A patent file wrapper (also known as prosecution history) generally refers to the correspondence between the patent office and an applicant regarding why a patent should be granted and any amendments to the patent application. In December 2018, Canada introduced file wrapper estoppel to the Patent Act via a new section 53.1. This section provides a limited exception to the general rule that the file wrapper of a patent is not admissible evidence in a legal action or proceeding in respect of that patent:
53.1 (1) In any action or proceeding respecting a patent, a written communication, or any part of such a communication, may be admitted into evidence to rebut any representation made by the patentee in the action or proceeding as to the construction of a claim in the patent if
(a) it is prepared in respect of
(i) the prosecution of the application for the patent,
(ii) a disclaimer made in respect of the patent, or
(iii) a request for re-examination, or a re-examination proceeding, in respect of the patent; and
(b) it is between
(i) the applicant for the patent or the patentee; and
(ii) the Commissioner, an officer or employee of the Patent Office or a member of a re-examination board.

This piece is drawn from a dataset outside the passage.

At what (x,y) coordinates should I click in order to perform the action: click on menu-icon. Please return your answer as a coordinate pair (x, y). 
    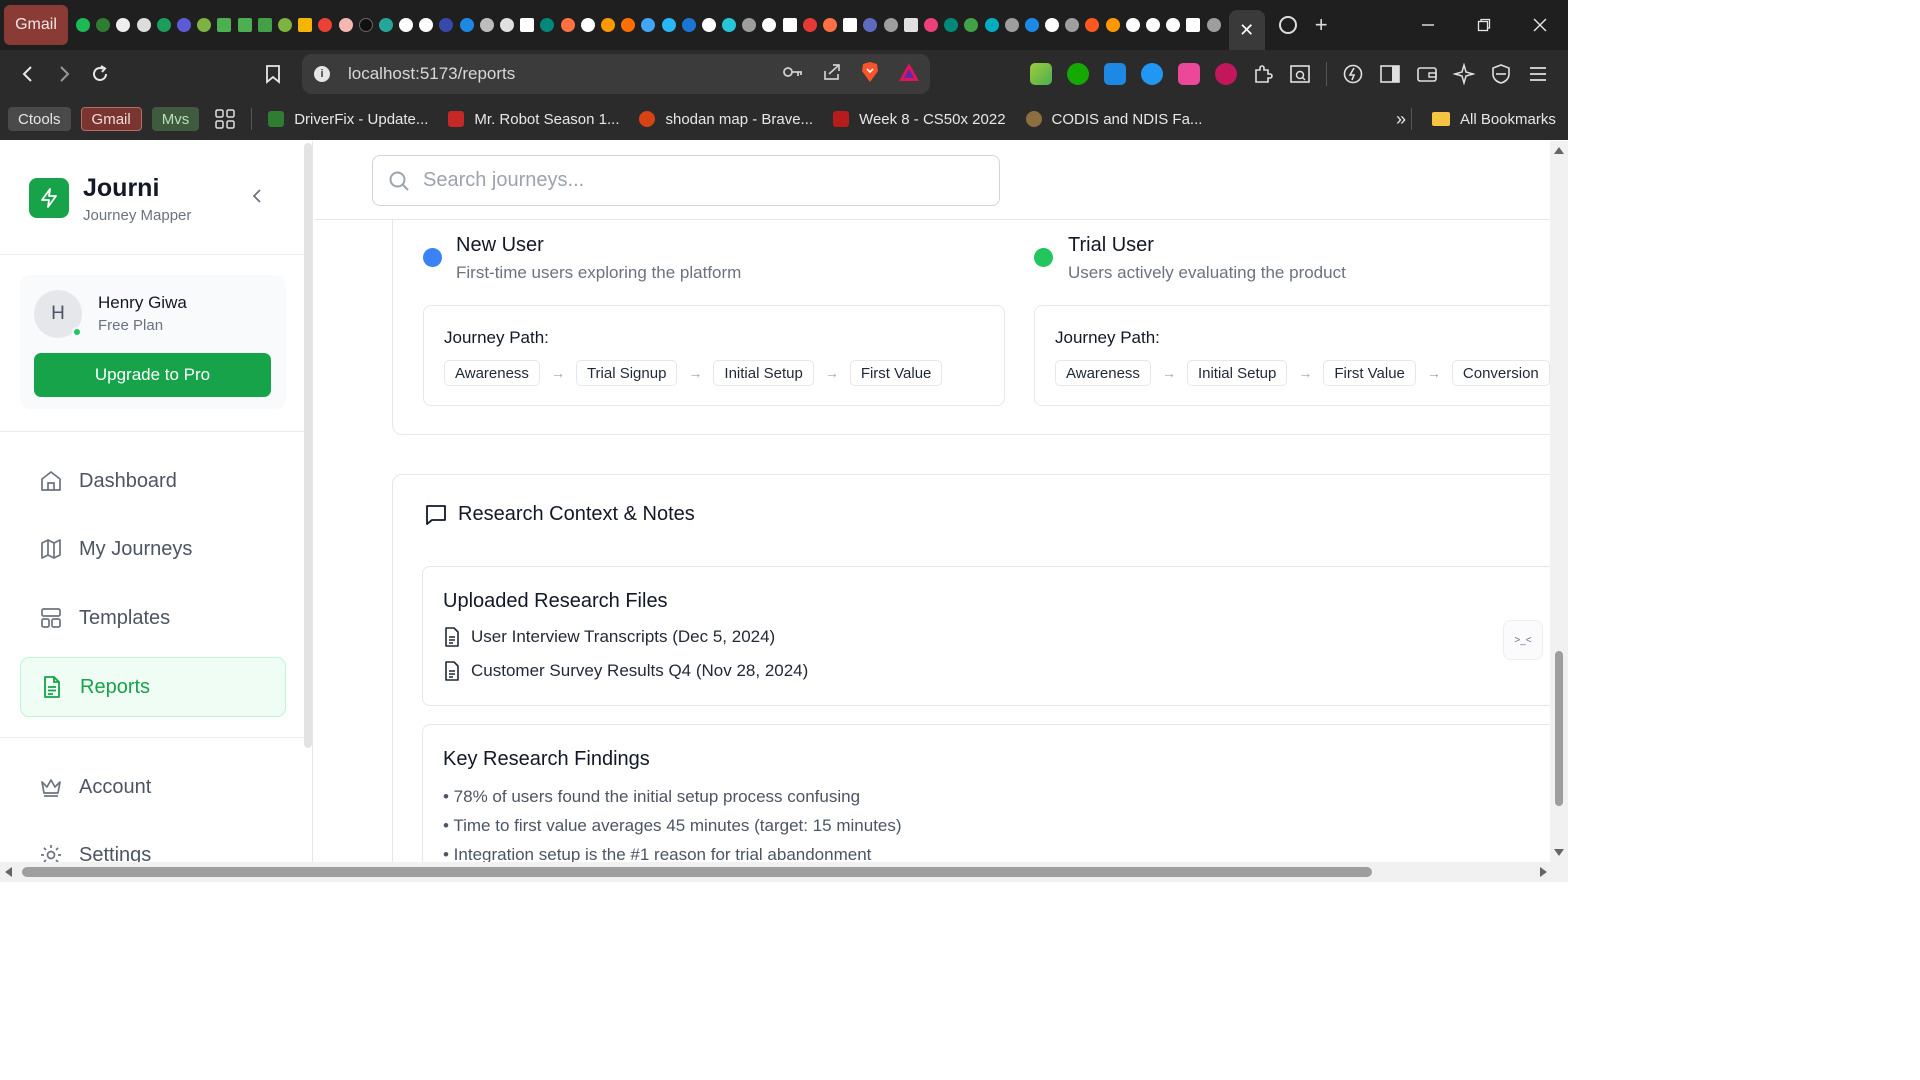
    Looking at the image, I should click on (1538, 74).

On September 25 2019, the Federal Court of Canada (FC) interpreted section 53.1 for the first time in Canmar Foods Ltd v TA Foods Ltd, 2019 FC 1233. Particularly, Manson J considered the scope of admissibility of file wrapper, including the foreign file wrapper, for claim construction.
Canmar Foods (Canmar) sued TA Foods for infringement of its Canadian Patent No. 2,582,376 (376 Patent) concerning a method for roasting oil seed. Claim 1, the only independent claim, recites the steps of “heating the oil seed in a stream of air” and transferring and maintaining the heated oil seed into an insulated or partially insulated roasting chamber or tower” to complete the roasting process.
TA Foods roasted its oil seed by heating oil seed under infrared radiation in a micronizer followed by transferring the heated oil seed into an uninsulated steel hopper and then to an uninsulated steel cooling tower. TA Foods pleaded non-infringement on the basis that it did not heat oil seed “in a stream of air”, nor did it maintain the seed in “an insulated or partially roasting chamber or tower”. It brought a summary judgment motion.
Manson J considered the scope of admissibility of file estoppel, particularly foreign file wrapper, for claim construction under section 53.1.
TA Foods relied on both the Canadian file wrapper and the file wrapper in the corresponding US Application No. 11/576,405 for a purposive construction of the 376 Patent claims. During prosecution, Canmar amended the Canadian claims to correspond substantially to the US claims. Elements of “stream of air” and “insulated roasting chamber or tower” were added to the US claims to overcome novelty and obviousness objections. TA Foods therefore argued that because the Canadian prosecution history adopted these limitations by incorporating by reference the US prosecution history, these limitations should apply to limit claim construction. Manson J. agreed.
Manson J held that section 53.1 is specific to using Canadian prosecution histories to rebut any position taken on claim construction (para. 62, emphasis added). He cautioned that foreign prosecution histories should remain inadmissible “absent extraordinary circumstances” (para. 62). However, in this case, he found that extraordinary circumstances arose: the patentee specifically referred to the corresponding US application prosecution history and admitted that the amendments to the Canadian claims were made to make the claims novel and non-obvious. He held that ignoring the reference to the US prosecution history and the claims restrictions made thereto that were then incorporated into the Canadian claims during prosecution “would emasculate the intent and effect of section 53.1” (paras. 70, 71, 74 and 77).
Manson J summarily dismissed the action, concluding that the two essential elements of claim 1, namely heating oil seed “in a stream of air” and an “insulated or partially insulated roasting chamber or tower,” are not included in TA Foods’ roasting process, and therefore, there could be no infringement.
Canmar can appeal the FC decision as of right.
Due to the adoption of file wrapper estoppel in Canada, careful consideration must be heeded when responding to Examiner’s objections during prosecution.
An applicant for a patent should think twice when deciding to speed up the prosecution of the Canadian application by relying on the results of corresponding prosecution in foreign jurisdictions (for example, by utilizing patent prosecution highway (PPH)). This is particularly important when restrictions have been made to the foreign claims to overcome novelty and obviousness objections.
Lastly, file wrappers can be a fertile ground when challenging patents and therefore should be carefully reviewed.